> **Directions**
Begin your copy at the line that holds "You are a computer-use" and carry it through the final line of the data, writing out each line exactly and omitting pictures.

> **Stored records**
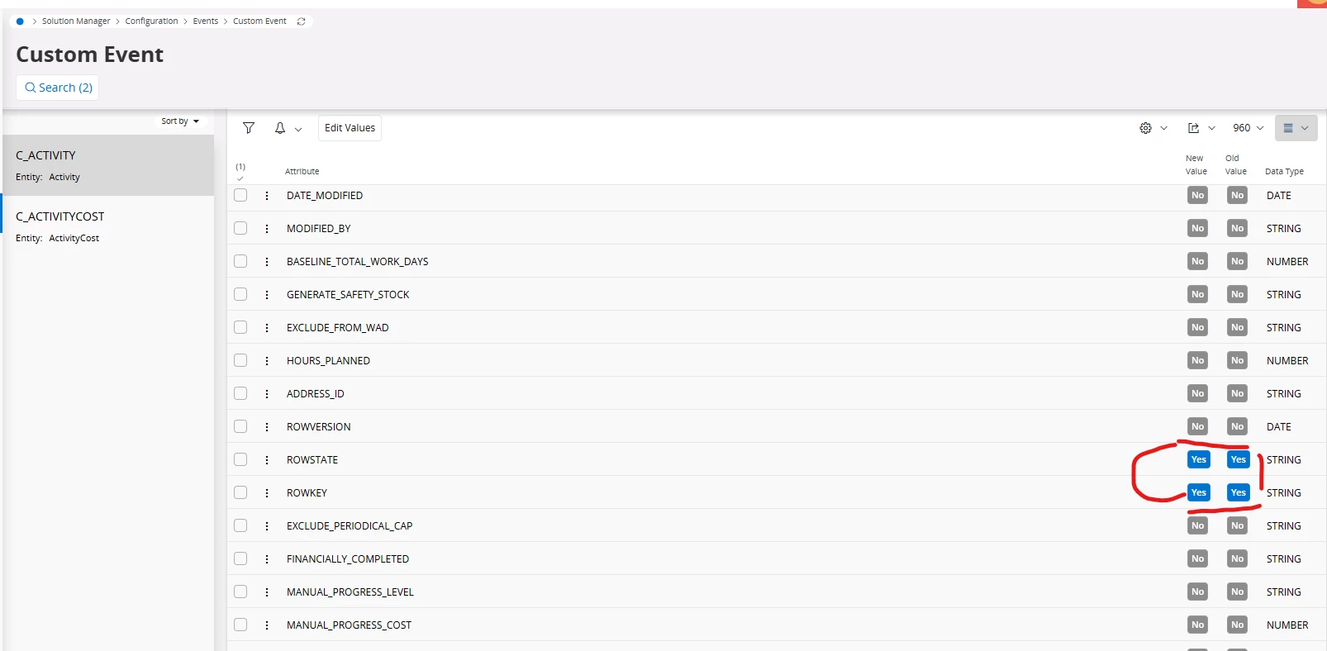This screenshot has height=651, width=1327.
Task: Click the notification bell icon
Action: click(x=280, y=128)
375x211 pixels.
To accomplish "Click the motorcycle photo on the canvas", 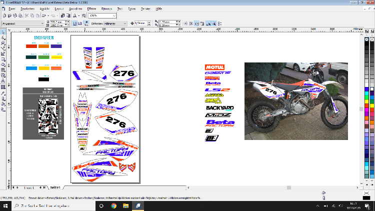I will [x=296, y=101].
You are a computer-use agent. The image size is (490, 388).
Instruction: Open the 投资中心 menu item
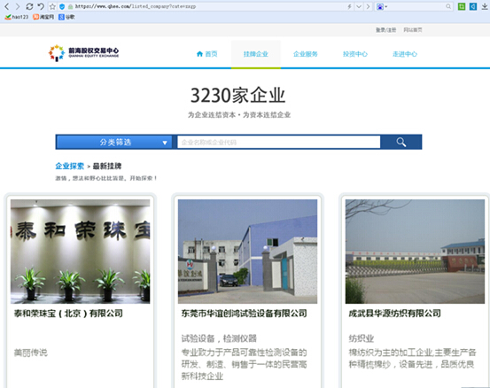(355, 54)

> **Result for this exercise**
You are a computer-use agent. The image size is (490, 388).
Instruction: Open the 投资中心 menu item
(355, 54)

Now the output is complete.